The US Cybersecurity and Infrastructure Security Agency (CISA) released technical details and Indicators of Compromise related to three different malware families deployed by hackers on compromised Barracuda Email Security Gateway (ESG) appliances.
First disclosed in May 2023, the attacks exploited a then zero-day vulnerability (CVE-2023-2868) to install malware on the hacked servers. The flaw is an OS command injection issue that can be exploited by a remote hacker to execute arbitrary Perl commands on the target system.
The vulnerability was identified on May 19 and a security patch to address the bug was applied to all ESG appliances worldwide on May 20, 2023. An investigation found evidence indicating that CVE-2023-2868 had been exploited since October 2022. An analysis showed that the attack involved three trojanized modules dubbed “Saltwater,” “SeaSpy,” and “Seaside.”
Now, CISA has published details on yet another malware found on hacked devices, which it calls “Submarine.”

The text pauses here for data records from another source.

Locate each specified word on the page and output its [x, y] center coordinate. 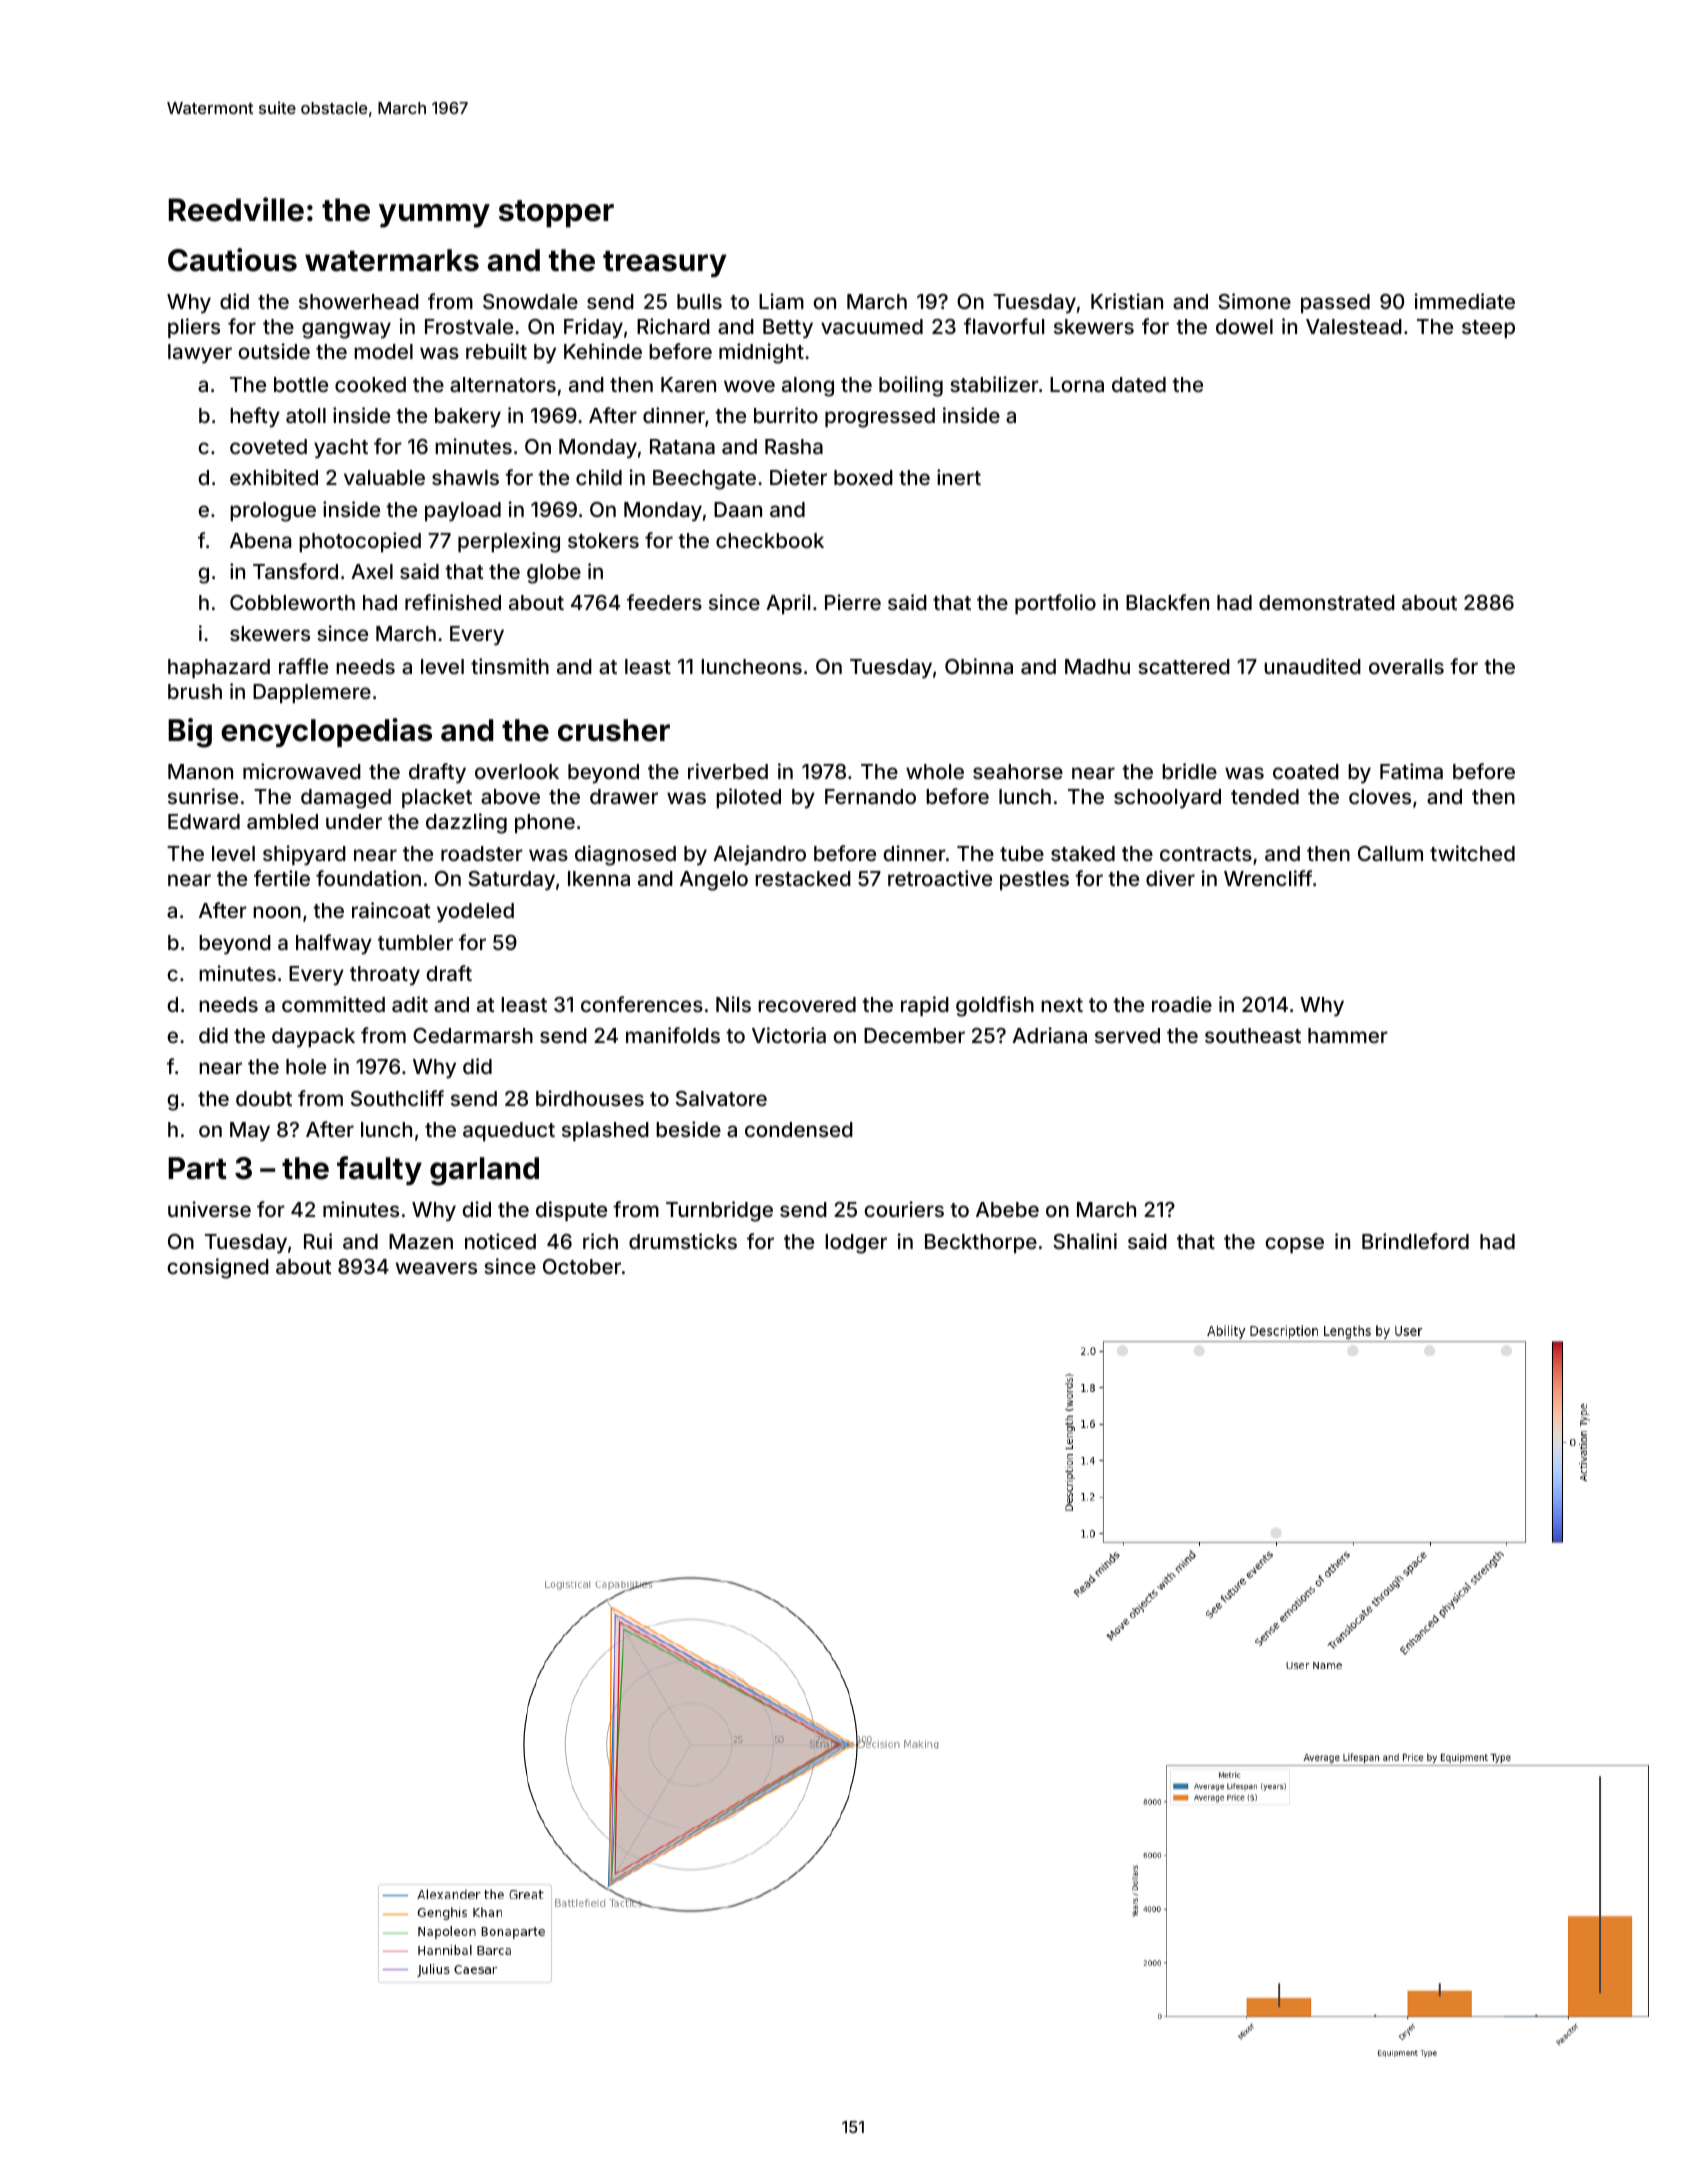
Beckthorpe [981, 1243]
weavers [436, 1268]
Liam [781, 301]
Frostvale [469, 326]
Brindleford [1415, 1241]
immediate [1465, 301]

CISA describes Submarine as a “novel persistent backdoor executed with root privileges that lives in a Structured Query Language (SQL) database on the ESG appliance.” The malware comprises multiple artifacts - including a SQL trigger, shell scripts, and a loaded library for a Linux daemon - that together enable execution with root privileges, persistence, command and control, and cleanup.
Google-owned threat intel firm Mandiant linked the Barracuda attacks to a suspected Chinese cyber-espionage group it tracks as UNC4841. The company said the campaign had impacted organizations across the public and private sectors worldwide, with almost a third being government agencies.